Accra, Oct. 21, GNA - Ghana's population is growing at about 2.6 per cent per annum but expansion in the water sector is hovering around one per cent per annum, the Ghana Water Company Limited (GWCL) indicated on Tuesday.
The current performance trends showed GWCL was far from meeting customers' satisfaction and expectation, Mr Daniel Adjetey, Acting Deputy Managing Director, GWCL, told newsmen at a press conference in Accra.
He said effective urban water supply coverage was about 58 per cent, saying this was a very low figure in the country's quest to attain the Millennium Development Goals on water and sanitation and the Growth and Poverty Reduction Strategy targets. Mr Adjetey noted that GWCL therefore required an investment of 1.6 billion dollars, according to a strategic investment study conducted in 1998, to meet in urban water supply by 2020.
Reacting to concerns that GWCL's operator, Aqua Vitens Rand Limited (AVRL), had failed to ensure improved water supply, Mr Adjetey pointed out that AVRL had contributed significantly to improve water sales and production. He revealed that AVRL had increased GWCL's revenue collection ratio to 80 per cent, resulting in an additional income of 47 million Ghana cedis since 2006.
Mr Adjetey further expressed confidence that GWCL management would help to address water shortages and hinted that government had secured funding for the rehabilitation and expansion of other urban water supply schemes.
He mentioned ongoing projects to include the Tamale, Koforidua, Kumasi, Mankessim and Weija expansion projects. On illegal connections, Mr Kweku Botwe, Managing Director of GWCL, said that over 15,000 consumers were not paying for water supply. He said as a result, the GWCL hoped to meet with the police, civil society and stakeholders to fashion out strategies to clamp down on the water theft.

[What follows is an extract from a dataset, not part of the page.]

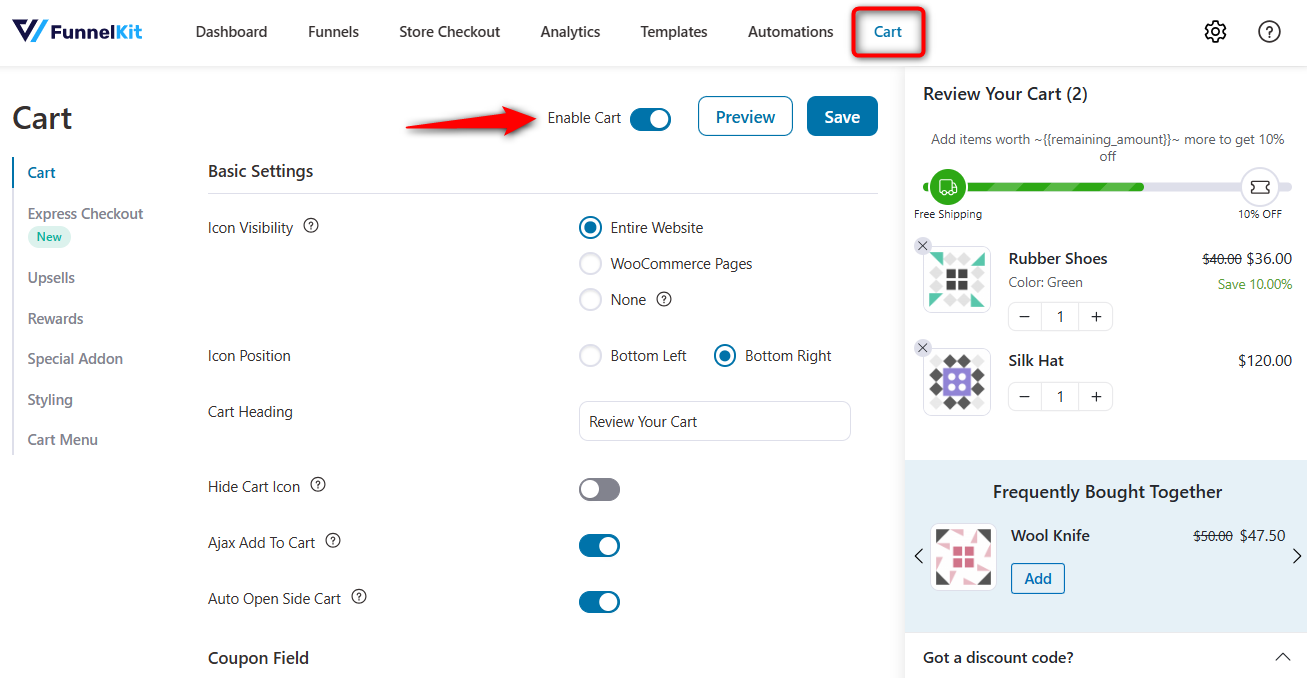Disable Ajax Add To Cart
1307x678 pixels.
599,545

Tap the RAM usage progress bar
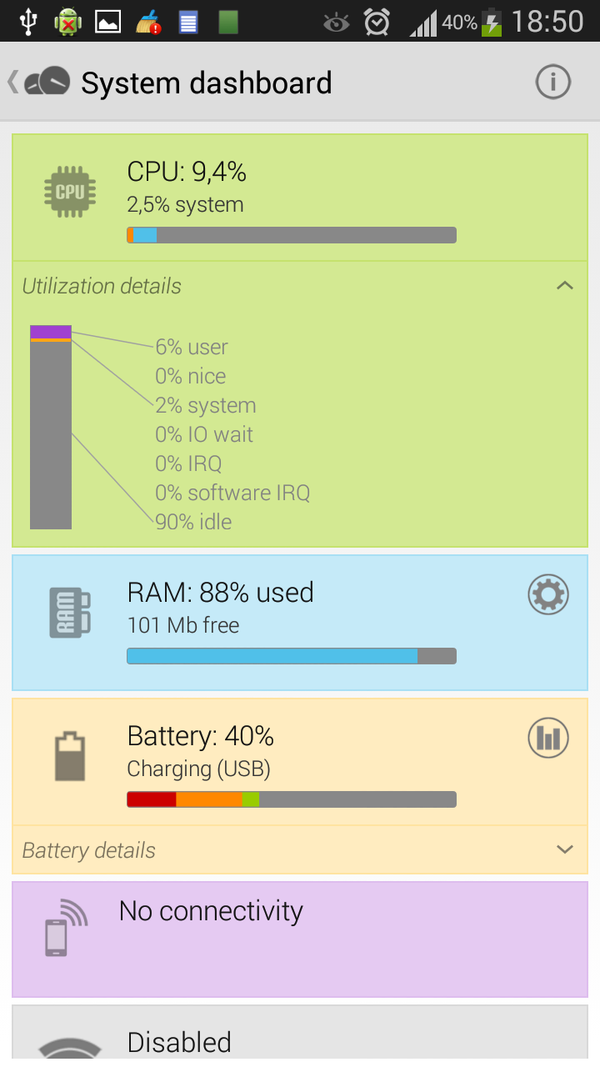(x=290, y=656)
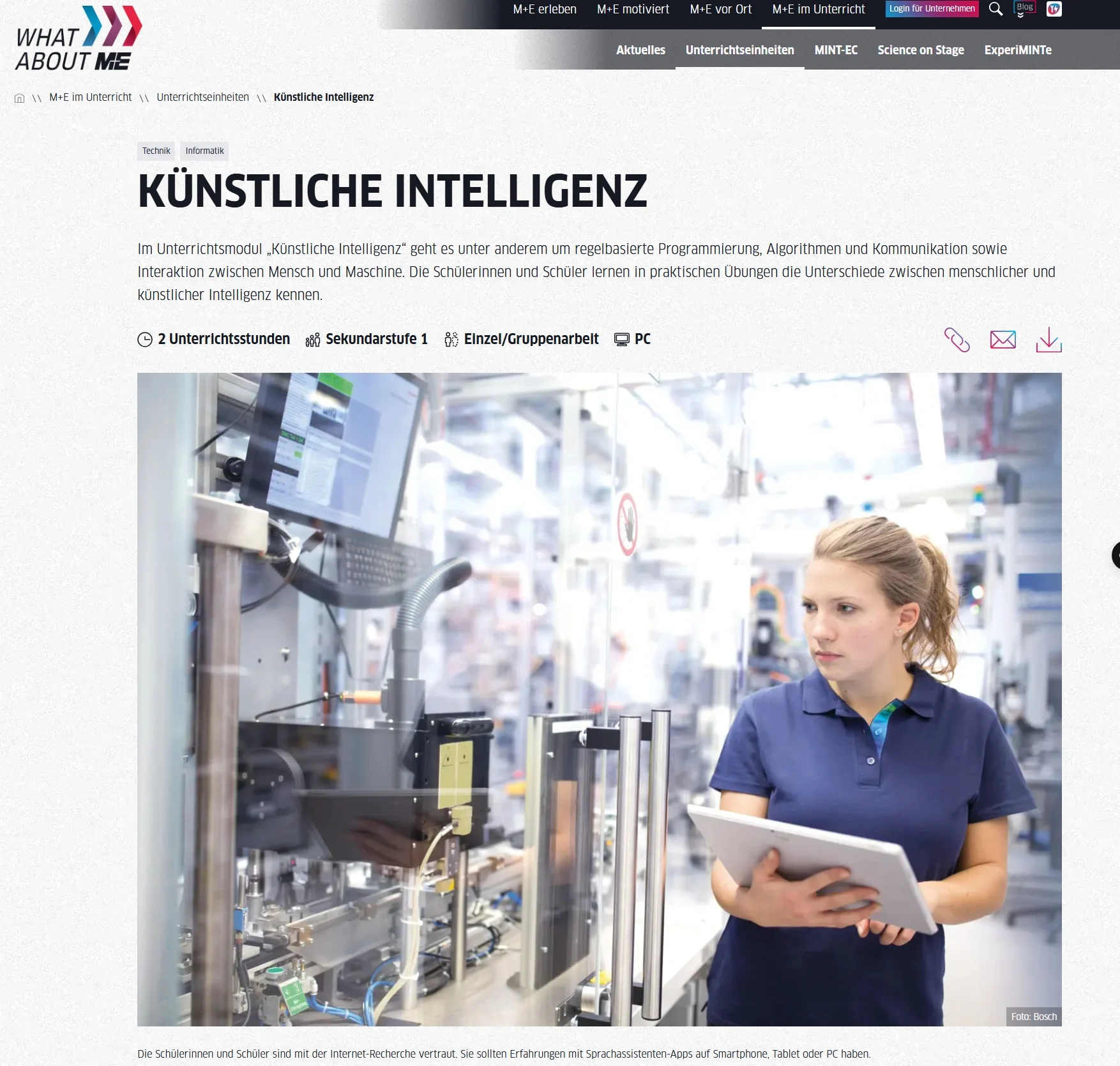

Mr Botwe stated that although GWCL had a reward system in place to give 20 Ghana cedis to residents who reported such illegal activities, the package was not exciting enough to motivate residents to take the risk and expressed the hope it would review the system to make it more attractive. Reacting to calls by the National Coalition against Water Privatisation's for the abrogation of the AVRL contract, Mr Botwe said: "We see the Coalition as an ally and we appreciate their effort to getting the sector perform efficiently." He, however, reminded the public that so far as GWCL had not taken an equity position the contract with AVRL could not be described as privatisation.